** Passage **
------------------------------------

In the present work, we extended our molecular analyses by using the rbcL and nifD genes with an aim to create a robust database for the newly described species of Westiellopsis so that in the future, taxonomic studies focusing on this genus could get support from a well-standardized multilocus plan of work. In case of the rbcL gene, the closest phylogenetic affiliation was found with F. muscicola UTEX 1829 (AB075910) while the next closest relative was H. hibernicus BZ-3-1 (EU151924). In case of the nifD gene, the closest relative was Fischerella sp. UTEX 1903 (AY196955). It is notable that the nifD gene has also been used as a molecular marker for assessing cyanobacteria of both the unbranched heterocytous and the branched heterocytous forms (Singh et al. 2015b), while in few recent studies it has also been used as a marker for establishing the taxonomic identity of a new species Scytonema bilaspurensis Singh, sp. nov. (Singh et al. 2016). The use of the rbcL and the nifD genes proved to be futile in this case because of the dearth of proper sequences of the genus Westiellopsis and this indicates toward the database inconsistency.

The folding of the secondary structure of the 16S-23S ITS region again gave conclusive proof of the strain HPS being different from any other previously known heterocytous forms as comparisons with the secondary structure of two of the most closely related strains Westiellopsis sp. Ar73 (DQ786168) and Fischerella muscicola SAG 2027 (AM709634) revealed prominent differences. The analysis of the folding of the secondary structure of the ITS region also indicated that the strain HPS was indeed different from any known species of Westiellopsis known previously.

Thus, morphological, ecological, molecular, and phylogenetic interpretations when considered together gave enough taxonomic evidence that the strain HPS, isolated from a floating freshwater cyanobacterial mat is indeed a new addition to the genus Westiellopsis.

Taxonomic treatment

Westiellopsis ramosa Bagchi, sp. nov.—HOLOTYPE: India, Madhya Pradesh, Jabalpur, Ganga Sagar Lake, 23°10′N, 79°56′E (cryopreserved culture MCC 3176 deposited in Microbial Culture Collection (MCC), National Centre for Cell Science, Pune, India as Westiellopsis sp.; the culture was authenticated using 16S rRNA gene sequencing).

------------------------------------

Extracted records:
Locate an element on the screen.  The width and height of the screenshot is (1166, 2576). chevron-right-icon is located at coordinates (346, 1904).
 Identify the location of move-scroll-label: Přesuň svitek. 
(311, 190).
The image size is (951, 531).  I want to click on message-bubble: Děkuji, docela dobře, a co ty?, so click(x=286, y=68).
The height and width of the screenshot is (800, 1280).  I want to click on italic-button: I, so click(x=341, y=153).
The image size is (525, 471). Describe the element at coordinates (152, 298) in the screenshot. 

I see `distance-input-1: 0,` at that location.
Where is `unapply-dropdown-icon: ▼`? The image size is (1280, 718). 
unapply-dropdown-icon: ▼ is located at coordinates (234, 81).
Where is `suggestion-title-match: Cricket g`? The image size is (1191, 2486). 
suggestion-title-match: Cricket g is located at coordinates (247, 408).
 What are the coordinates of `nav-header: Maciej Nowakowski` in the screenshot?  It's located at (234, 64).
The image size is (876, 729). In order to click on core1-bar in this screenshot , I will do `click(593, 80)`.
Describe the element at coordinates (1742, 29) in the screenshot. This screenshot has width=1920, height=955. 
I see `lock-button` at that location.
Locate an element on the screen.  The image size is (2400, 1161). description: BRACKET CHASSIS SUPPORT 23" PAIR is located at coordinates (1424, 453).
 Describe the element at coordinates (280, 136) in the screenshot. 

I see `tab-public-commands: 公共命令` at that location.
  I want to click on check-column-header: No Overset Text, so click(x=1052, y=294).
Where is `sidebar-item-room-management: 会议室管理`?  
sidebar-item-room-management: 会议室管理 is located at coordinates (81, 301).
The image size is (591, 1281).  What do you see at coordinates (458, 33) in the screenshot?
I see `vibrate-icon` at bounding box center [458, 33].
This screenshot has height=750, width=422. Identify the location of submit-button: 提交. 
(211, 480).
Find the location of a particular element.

------------------------------------

** Problems and tasks **
1. Copy the Westiellopsis passage between "Westiellopsis ramosa Bagchi, sp." and "rRNA gene sequencing).", inclusive, swapping "cryopreserved" for "frozen".
2. According to the Westiellopsis passage, which strain showed the closest phylogenetic affiliation for the rbcL gene?

** Responses per task **
1.
Westiellopsis ramosa Bagchi, sp. nov.—HOLOTYPE: India, Madhya Pradesh, Jabalpur, Ganga Sagar Lake, 23°10′N, 79°56′E (frozen culture MCC 3176 deposited in Microbial Culture Collection (MCC), National Centre for Cell Science, Pune, India as Westiellopsis sp.; the culture was authenticated using 16S rRNA gene sequencing).

2. F. muscicola UTEX 1829 (AB075910)